Devant l'hostie exposée, le silence devient rencontre. Le Père Augustin Lemoine, aumônier d'adoration en région parisienne, éclaire la théologie de la présence réelle, l'histoire de la dévotion eucharistique, et livre des repères très concrets pour vivre une heure d'adoration — y compris pour ceux qui ne savent pas par où commencer.
Le Père Augustin Lemoine est prêtre du diocèse de Versailles. Ordonné il y a dix-huit ans, il anime depuis 2015 une chapelle d’adoration perpétuelle en région parisienne. Il donne des sessions sur la théologie eucharistique et accompagne des laïcs dans la pratique de l’adoration silencieuse.
Dans le brouhaha de nos vies pressées, il existe des lieux où le temps semble suspendu. Une chapelle silencieuse, une lampe rouge qui veille, une hostie blanche exposée dans un ostensoir d’or : c’est là, devant le Saint-Sacrement, que des milliers de fidèles viennent chaque jour, parfois en pleine nuit, se tenir simplement en présence. Que cherchent-ils ? Que se passe-t-il dans ce face-à-face silencieux que l’on nomme l’adoration eucharistique ?
Pour comprendre cette dévotion à la fois très ancienne et étonnamment vivante, nous avons rencontré le Père Augustin Lemoine, aumônier d’une chapelle d’adoration perpétuelle. Avec la clarté du théologien et la chaleur du pasteur, il nous explique ce que signifie la présence réelle, comment cette pratique s’est développée au fil des siècles, et — peut-être le plus précieux — comment vivre concrètement une heure d’adoration quand on ne sait pas par où commencer.

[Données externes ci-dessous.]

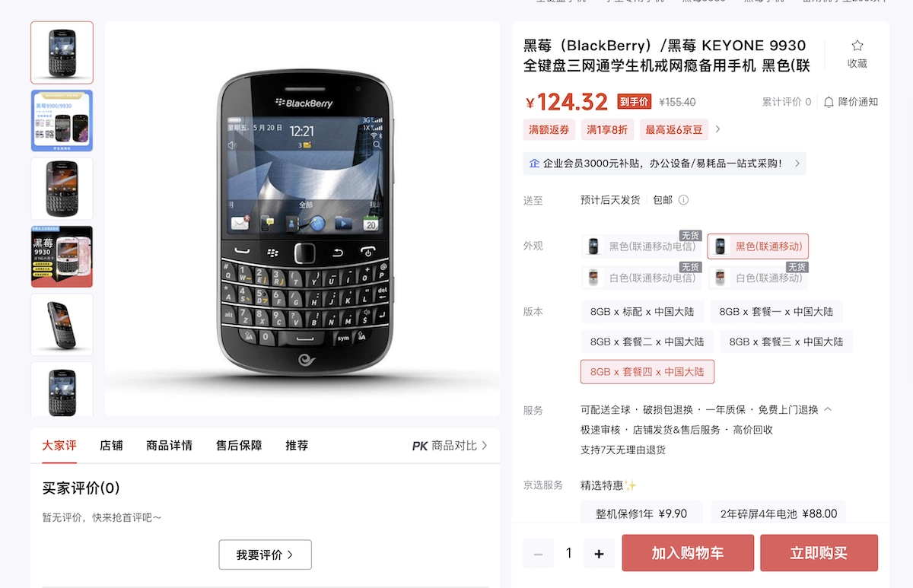Collapse the 服务 service list chevron
This screenshot has width=913, height=588.
[x=828, y=409]

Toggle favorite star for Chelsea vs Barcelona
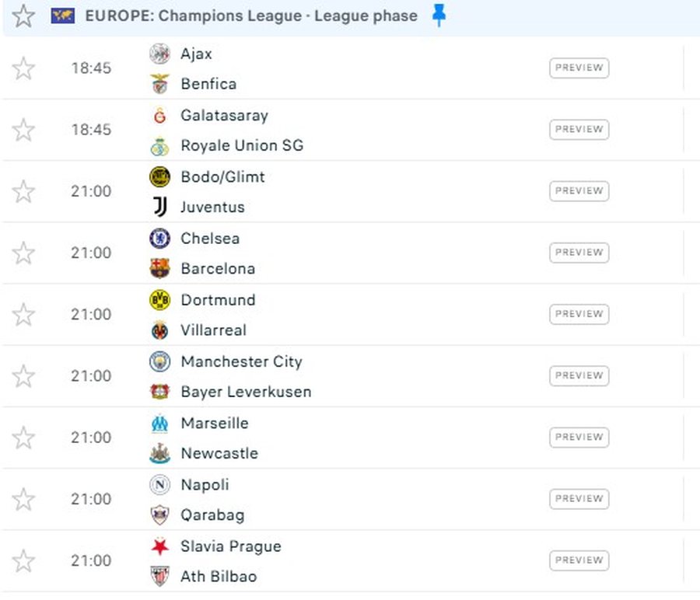(x=24, y=253)
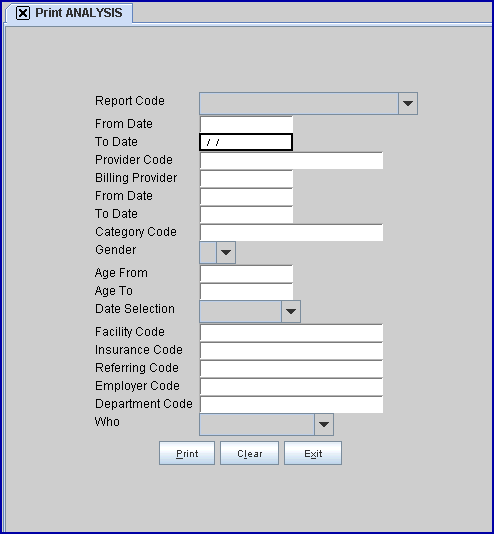
Task: Select the Category Code text box
Action: tap(291, 232)
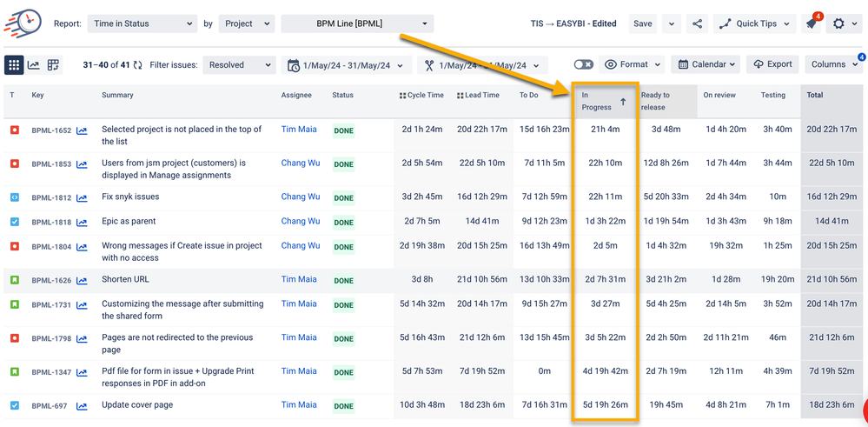Open the Calendar menu
Screen dimensions: 868x427
[x=707, y=64]
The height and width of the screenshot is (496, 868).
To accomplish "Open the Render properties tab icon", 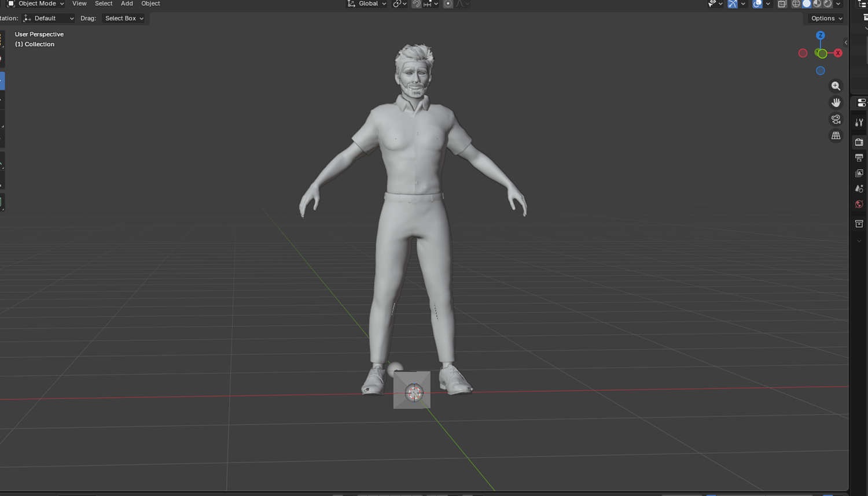I will (x=859, y=142).
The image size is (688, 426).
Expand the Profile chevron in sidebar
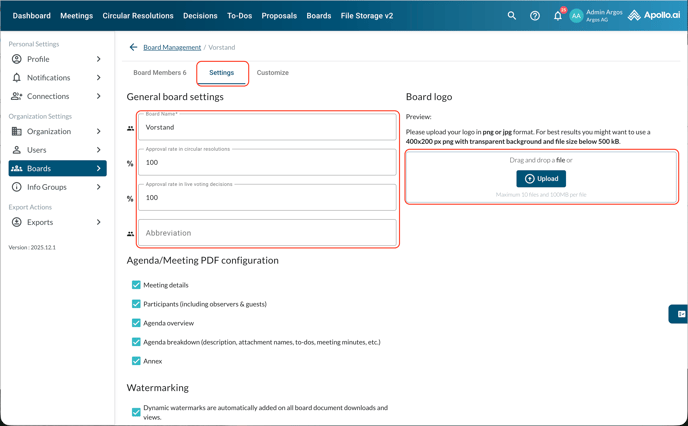(x=98, y=59)
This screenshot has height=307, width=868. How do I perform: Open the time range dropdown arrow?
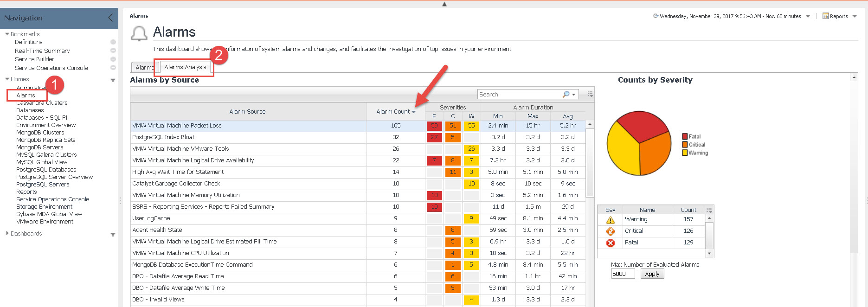pos(808,16)
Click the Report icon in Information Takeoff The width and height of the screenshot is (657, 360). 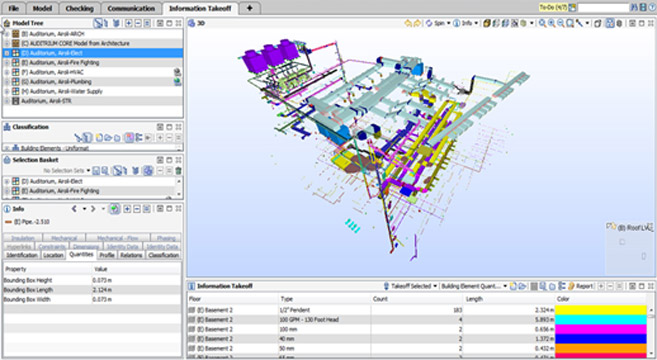coord(581,286)
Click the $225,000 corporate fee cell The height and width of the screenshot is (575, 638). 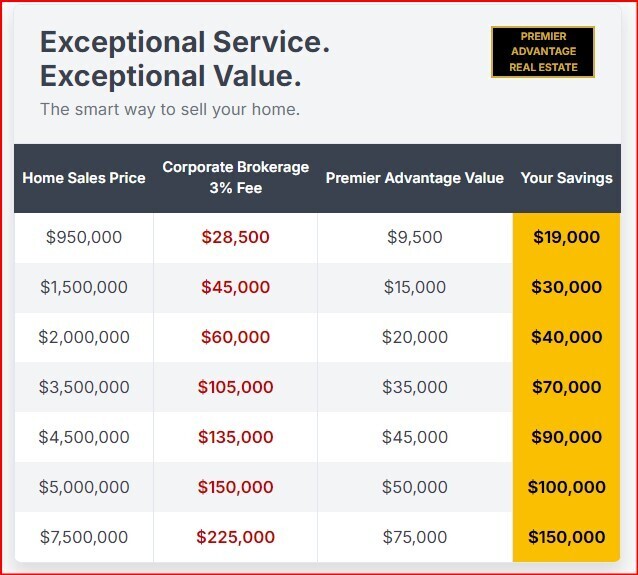[236, 537]
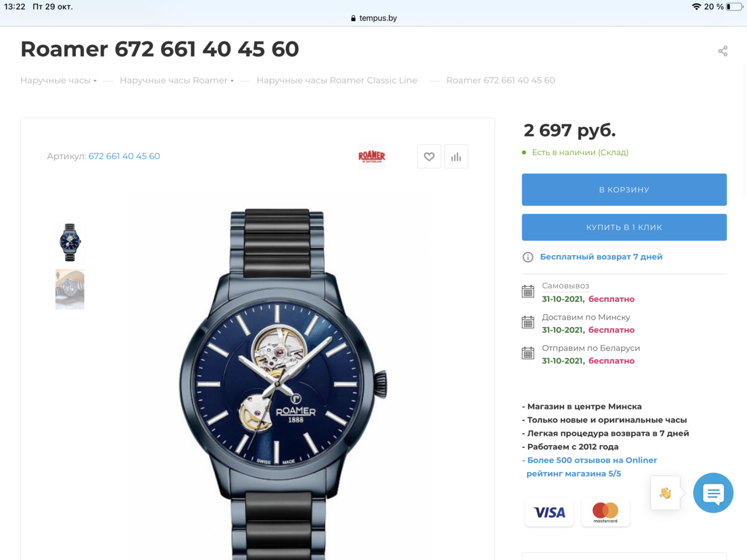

La présence réelle et la dévotion eucharistique
Question : Que signifie la “présence réelle” du Christ dans l’Eucharistie ?
Père Augustin Lemoine : La présence réelle du Christ dans l’Eucharistie est une vérité centrale de la foi catholique. Elle signifie que, par la consécration du pain et du vin pendant la messe, le Christ devient réellement présent sous les espèces consacrées. Cela va au-delà d’une simple présence symbolique ou mémorielle. Selon la doctrine de la transsubstantiation, définie au Concile de Trente, la substance du pain et du vin est changée en celle du Corps et du Sang du Christ, bien que les apparences demeurent. Saint Thomas d’Aquin a explicité cette vérité en affirmant que le Christ est présent substantialiter.
C’est une présence qui appelle à la foi, car elle échappe à nos sens : nos yeux voient du pain, mais la foi reconnaît le Seigneur. Cette présence n’est pas diminuée par sa discrétion ; elle est au contraire le sommet de l’humilité de Dieu, qui se fait si petit, si silencieux, pour se rendre accessible. Adorer, c’est précisément poser sur cette hostie un regard de foi et reconnaître celui qui s’y cache. La présence réelle est donc un mystère qui invite à une relation profonde avec le Christ vivant, qui se donne à nous comme nourriture pour l’âme et demeure parmi nous « tous les jours, jusqu’à la fin du monde ».
Question : D’où vient la dévotion à l’adoration eucharistique, historiquement ?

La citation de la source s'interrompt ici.